Они, видимо, стояли рядом с матерью, потому что он сразу же услыхал Васькин голос:
— Пася, ну как ты?
— Прекрасно, Вася! Мне дали театр!
— Да ну?!
— Честное слово!
— Значит, ты теперь худрук и главный режиссер?
— Выходит, так...
— И будешь ставить, что придумали?
— Да.
— Поздравляю, пася... А у мамы, видишь, что вышло...
— Как это произошло?
— Дине куклу сунули... Сверху деньги, а внутри бумага... Ты поможешь маме?
«Он считает, что я все могу, — подумал Писарев. — Но я ведь тоже считал папу всемогущим. Потому у отцов и рвутся сердца, что они не могут выполнить все желания детей».
— Конечно помогу, Вась... Только ты объясни маме, что это быстро не делается... Милиция должна работать постепенно, чтобы не спугнуть вора... Это вопрос месяцев, а не дней... Постарайся успокоить маму...
— Хорошо, пася... Как ты себя чувствуешь?
— Прекрасно. Димка далеко не плавает?
— Я не позволяю...
— Он рядом?
Димка очень любил мать, к отцу относился особо, с каким-то недетским интересом; ревновал ко всем актрисам; больше всего любил животных, кормил всех собак и кошек во дворе, подбирал на улицах больных голубей, приносил их домой, лечил, потом отпускал; ворона, у которой было перебито крыло, прилетала потом на балкон месяца два кряду.

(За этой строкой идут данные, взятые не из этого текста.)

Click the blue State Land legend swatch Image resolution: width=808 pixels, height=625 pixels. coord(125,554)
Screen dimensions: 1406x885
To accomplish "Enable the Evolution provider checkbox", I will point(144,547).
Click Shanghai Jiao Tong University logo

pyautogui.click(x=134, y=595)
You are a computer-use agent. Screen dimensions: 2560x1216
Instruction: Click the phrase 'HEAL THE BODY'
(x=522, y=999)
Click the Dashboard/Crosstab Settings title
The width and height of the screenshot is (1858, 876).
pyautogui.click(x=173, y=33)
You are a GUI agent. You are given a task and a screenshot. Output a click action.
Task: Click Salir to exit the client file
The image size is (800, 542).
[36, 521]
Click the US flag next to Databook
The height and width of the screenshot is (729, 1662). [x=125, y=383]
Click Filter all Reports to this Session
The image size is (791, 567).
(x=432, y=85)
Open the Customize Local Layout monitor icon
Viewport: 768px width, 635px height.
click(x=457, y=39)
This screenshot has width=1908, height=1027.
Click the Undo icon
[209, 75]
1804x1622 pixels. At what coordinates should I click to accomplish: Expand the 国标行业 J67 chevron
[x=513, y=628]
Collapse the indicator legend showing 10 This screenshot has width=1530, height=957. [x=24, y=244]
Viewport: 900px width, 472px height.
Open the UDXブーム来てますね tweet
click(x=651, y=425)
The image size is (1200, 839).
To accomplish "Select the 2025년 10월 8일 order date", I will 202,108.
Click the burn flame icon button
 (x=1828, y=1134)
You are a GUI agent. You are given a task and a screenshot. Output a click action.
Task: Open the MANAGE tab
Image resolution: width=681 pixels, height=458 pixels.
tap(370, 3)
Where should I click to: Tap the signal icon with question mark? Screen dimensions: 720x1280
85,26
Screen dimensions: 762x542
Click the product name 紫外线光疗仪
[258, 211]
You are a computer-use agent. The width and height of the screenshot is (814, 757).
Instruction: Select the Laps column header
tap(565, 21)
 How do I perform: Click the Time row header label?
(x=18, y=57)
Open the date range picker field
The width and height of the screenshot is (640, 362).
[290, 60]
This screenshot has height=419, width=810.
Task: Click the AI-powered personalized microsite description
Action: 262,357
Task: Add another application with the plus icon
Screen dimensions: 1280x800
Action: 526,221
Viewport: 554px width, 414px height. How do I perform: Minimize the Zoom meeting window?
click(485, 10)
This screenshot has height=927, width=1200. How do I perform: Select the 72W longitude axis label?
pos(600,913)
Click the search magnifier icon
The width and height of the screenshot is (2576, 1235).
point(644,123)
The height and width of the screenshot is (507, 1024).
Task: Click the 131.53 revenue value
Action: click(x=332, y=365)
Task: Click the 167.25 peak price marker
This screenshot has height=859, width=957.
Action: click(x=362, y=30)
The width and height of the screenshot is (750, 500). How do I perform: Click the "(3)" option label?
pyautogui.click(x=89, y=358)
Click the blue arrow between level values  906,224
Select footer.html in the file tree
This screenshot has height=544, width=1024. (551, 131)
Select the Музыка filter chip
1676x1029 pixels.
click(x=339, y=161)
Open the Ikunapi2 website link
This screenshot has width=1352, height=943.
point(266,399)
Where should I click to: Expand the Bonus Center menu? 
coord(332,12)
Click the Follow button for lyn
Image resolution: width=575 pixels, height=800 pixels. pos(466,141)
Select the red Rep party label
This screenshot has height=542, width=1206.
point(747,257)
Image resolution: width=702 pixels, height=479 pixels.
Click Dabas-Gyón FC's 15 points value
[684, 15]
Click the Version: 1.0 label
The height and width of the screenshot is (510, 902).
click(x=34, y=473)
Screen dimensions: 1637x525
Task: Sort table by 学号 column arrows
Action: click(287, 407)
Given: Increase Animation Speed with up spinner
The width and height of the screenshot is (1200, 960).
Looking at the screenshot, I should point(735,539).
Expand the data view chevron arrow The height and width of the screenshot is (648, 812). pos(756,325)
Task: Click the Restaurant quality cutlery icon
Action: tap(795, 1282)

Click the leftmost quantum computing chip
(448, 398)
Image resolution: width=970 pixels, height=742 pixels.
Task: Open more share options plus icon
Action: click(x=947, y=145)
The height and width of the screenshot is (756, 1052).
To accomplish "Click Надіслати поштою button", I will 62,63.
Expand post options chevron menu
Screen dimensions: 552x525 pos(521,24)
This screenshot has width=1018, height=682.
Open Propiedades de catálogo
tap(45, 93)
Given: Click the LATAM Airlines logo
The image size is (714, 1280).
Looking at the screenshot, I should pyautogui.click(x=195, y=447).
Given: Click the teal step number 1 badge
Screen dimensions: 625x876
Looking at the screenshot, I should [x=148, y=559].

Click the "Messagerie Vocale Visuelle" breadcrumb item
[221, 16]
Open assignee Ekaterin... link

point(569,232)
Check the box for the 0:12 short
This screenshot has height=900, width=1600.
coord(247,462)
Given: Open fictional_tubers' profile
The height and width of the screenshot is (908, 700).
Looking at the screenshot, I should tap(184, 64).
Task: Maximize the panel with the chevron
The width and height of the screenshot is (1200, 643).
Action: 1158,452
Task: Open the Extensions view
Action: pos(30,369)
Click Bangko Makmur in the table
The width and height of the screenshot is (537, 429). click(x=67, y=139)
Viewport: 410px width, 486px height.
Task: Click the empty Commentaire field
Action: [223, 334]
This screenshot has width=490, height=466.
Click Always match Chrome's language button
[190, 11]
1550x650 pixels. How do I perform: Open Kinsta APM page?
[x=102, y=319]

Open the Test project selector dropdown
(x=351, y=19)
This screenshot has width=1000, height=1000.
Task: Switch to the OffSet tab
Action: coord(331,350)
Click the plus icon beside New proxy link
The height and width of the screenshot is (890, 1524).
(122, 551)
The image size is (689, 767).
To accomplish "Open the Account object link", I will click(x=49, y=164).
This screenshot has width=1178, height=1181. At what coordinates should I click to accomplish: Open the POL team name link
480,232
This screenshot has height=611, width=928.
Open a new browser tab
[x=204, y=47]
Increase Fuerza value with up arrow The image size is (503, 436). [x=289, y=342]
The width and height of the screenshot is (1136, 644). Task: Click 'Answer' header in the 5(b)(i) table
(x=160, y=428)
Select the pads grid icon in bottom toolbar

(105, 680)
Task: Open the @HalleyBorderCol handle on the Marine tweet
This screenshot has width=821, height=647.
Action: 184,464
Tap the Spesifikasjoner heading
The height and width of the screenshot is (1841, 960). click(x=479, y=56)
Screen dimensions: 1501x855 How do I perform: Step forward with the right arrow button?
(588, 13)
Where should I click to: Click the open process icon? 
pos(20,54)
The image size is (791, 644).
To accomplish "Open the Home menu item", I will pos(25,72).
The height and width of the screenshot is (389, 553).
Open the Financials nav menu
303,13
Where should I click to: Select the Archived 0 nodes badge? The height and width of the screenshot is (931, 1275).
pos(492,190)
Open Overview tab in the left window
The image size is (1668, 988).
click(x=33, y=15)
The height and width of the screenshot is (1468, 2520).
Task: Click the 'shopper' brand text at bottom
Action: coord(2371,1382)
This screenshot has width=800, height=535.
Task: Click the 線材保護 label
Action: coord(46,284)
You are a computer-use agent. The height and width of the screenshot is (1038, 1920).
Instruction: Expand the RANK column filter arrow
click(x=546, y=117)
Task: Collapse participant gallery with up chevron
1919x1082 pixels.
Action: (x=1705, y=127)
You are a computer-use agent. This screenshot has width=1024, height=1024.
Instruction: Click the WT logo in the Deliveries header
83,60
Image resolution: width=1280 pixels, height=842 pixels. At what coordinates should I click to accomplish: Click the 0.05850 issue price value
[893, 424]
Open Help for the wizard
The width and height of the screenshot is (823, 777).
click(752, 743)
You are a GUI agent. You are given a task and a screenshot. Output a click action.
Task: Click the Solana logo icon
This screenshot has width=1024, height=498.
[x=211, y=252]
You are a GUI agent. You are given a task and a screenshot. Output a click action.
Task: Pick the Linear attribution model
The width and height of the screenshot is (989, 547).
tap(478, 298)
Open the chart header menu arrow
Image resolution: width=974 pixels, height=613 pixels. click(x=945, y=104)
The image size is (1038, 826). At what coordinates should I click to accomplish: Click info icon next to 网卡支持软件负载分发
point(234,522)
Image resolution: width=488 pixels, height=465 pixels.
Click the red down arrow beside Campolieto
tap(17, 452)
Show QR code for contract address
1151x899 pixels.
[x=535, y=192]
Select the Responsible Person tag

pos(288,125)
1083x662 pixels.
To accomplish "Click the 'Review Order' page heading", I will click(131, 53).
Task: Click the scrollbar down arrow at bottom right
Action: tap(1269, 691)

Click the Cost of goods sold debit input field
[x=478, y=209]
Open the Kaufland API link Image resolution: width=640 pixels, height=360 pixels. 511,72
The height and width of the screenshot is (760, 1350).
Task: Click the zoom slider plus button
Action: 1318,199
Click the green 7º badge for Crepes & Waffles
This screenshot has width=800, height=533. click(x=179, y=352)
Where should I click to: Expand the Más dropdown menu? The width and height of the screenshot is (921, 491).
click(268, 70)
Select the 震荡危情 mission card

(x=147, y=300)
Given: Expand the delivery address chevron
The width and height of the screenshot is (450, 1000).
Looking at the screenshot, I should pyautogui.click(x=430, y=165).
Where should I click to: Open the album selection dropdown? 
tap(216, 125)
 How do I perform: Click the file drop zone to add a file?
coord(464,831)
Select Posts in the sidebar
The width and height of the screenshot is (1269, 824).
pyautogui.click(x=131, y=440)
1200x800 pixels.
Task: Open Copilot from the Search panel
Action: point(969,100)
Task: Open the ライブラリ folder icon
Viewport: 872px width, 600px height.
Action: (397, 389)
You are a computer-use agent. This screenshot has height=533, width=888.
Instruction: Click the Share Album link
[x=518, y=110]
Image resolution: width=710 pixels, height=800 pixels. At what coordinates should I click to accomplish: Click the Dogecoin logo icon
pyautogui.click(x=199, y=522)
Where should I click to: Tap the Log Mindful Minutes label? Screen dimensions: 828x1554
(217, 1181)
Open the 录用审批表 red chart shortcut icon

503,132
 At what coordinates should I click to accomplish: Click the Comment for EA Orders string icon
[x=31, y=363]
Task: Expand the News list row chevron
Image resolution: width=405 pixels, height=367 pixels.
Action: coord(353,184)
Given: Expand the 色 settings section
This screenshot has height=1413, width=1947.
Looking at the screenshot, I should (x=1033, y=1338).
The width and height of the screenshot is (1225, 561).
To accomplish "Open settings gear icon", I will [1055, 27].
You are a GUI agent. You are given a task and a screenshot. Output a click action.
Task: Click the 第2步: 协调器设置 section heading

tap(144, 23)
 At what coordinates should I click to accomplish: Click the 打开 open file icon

— Алё, — услыхал Писарев писклявый Димкин голос и представил его себе — толстого, конопатого, голубоглазого, маленького еще, а потому принадлежного ему телесно; потного, пахнет детством, если прижаться лицом к его шее; мальчик не любил этого, стыдился, можно было целовать его только когда спал; Вася утешал отца: «Это пройдет, пася, я был таким же, правда, у него возраст такой, он только за маму боится, ты для него мужчина, он считает, что ты сильный, поэтому он и не беспокоится о тебе»...
— Димуля, как ты?
— Знаешь, у Джульки, соседской собаки, щенки открыли глаза на десятый день, это невероятно, я веду наблюдение, правда, не начал еще записывать в тетрадку, дядя Коля сказал, что катранов в море больше нет, но и барабуля тоже отчего-то перевелась, а в горах уже пошли грибы, дядя Коля обещал отвезти на мотоцикле, у него теперь «Ява» с коляской...
Он всегда выпаливал новости через запятую, словно боясь, что отец задаст вопрос, главный для него вопрос, и на него надо будет однозначно ответить...
Поди ж ты, пятнадцать лет, а уже выработал стратегию защиты от вопроса про развод, которого не по-детски страшился, не хотел про это слышать, заранее отталкивал от себя придуманной самообороной...
Потом снова трубку взяла Лида, попросила прислать не двести, а триста рублей, и это — как ни странно — успокоило Писарева: все вернулось на круги своя; конечно, пришлет, как не прислать... Да, конечно, попросит Митьку поторопить, да, убежден, что найдут, главное, чтоб все было хорошо у мальчишек, да, перезвонит...
Писарев вздохнул, поднялся с дивана, пошел в ванную, долго чистил зубы, потом надел тренировочный костюм, который устроил ему Володя из спортмагазина, прекрасно гонит пот, очень теплый, чуть что не до ноября можно бегать, и отправился трусить от инфаркта... (В Одессе он снял в одном из подъездов табличку: «Трусить в подъездах воспрещается». Бабеля нет, а жаргон остался. Митька рассказывал, что в Японии известный переводчик, «знаток» русского, в одной из наших книг объявление «сорить воспрещается», вывешенное на танцплощадке, перетолмачил как «драться нельзя». Все очень просто, объяснил Митяй, «сорить» показалось японцу производным от слова «ссора»; а наш Пастернак, чтобы найти истинное значение пустячного слова (впрочем, есть ли такие?!), перелопачивал все британские словари и литературу по Шекспиру, чтобы только понять истинный смысл, вложенный великим англичанином в эти строки, ибо коль слово само по себе безжизненно, то оно делается взрывоопасным, когда соседствует с другими словами.)